## Supplied records:

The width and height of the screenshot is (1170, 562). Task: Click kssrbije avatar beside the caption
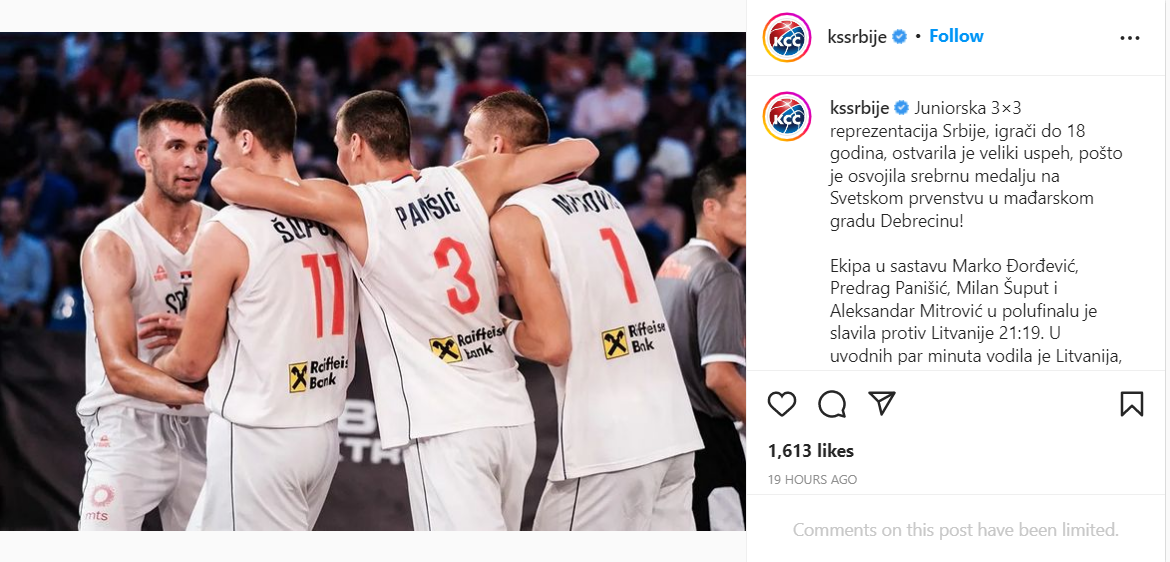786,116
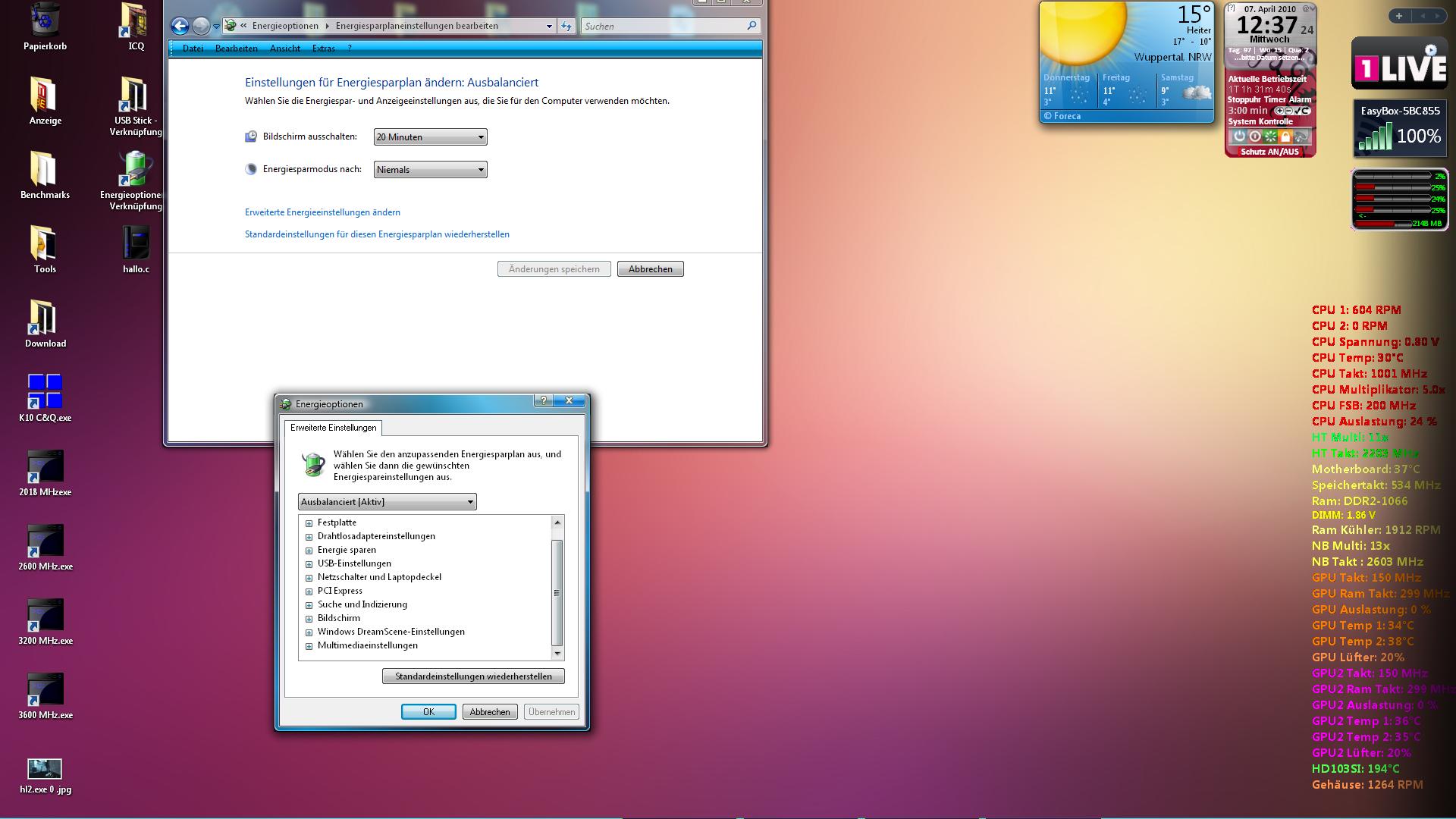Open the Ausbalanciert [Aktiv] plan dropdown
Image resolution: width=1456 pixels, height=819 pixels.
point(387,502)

## Short problem:
Write out the data again with "avatar" switched to "profile picture" and everything else unchanged, leaving out the pictures.

## Output below:
The width and height of the screenshot is (1170, 562). Task: Click kssrbije profile picture beside the caption
786,116
Open the Ausbalanciert [Aktiv] plan dropdown
Image resolution: width=1456 pixels, height=819 pixels.
point(387,502)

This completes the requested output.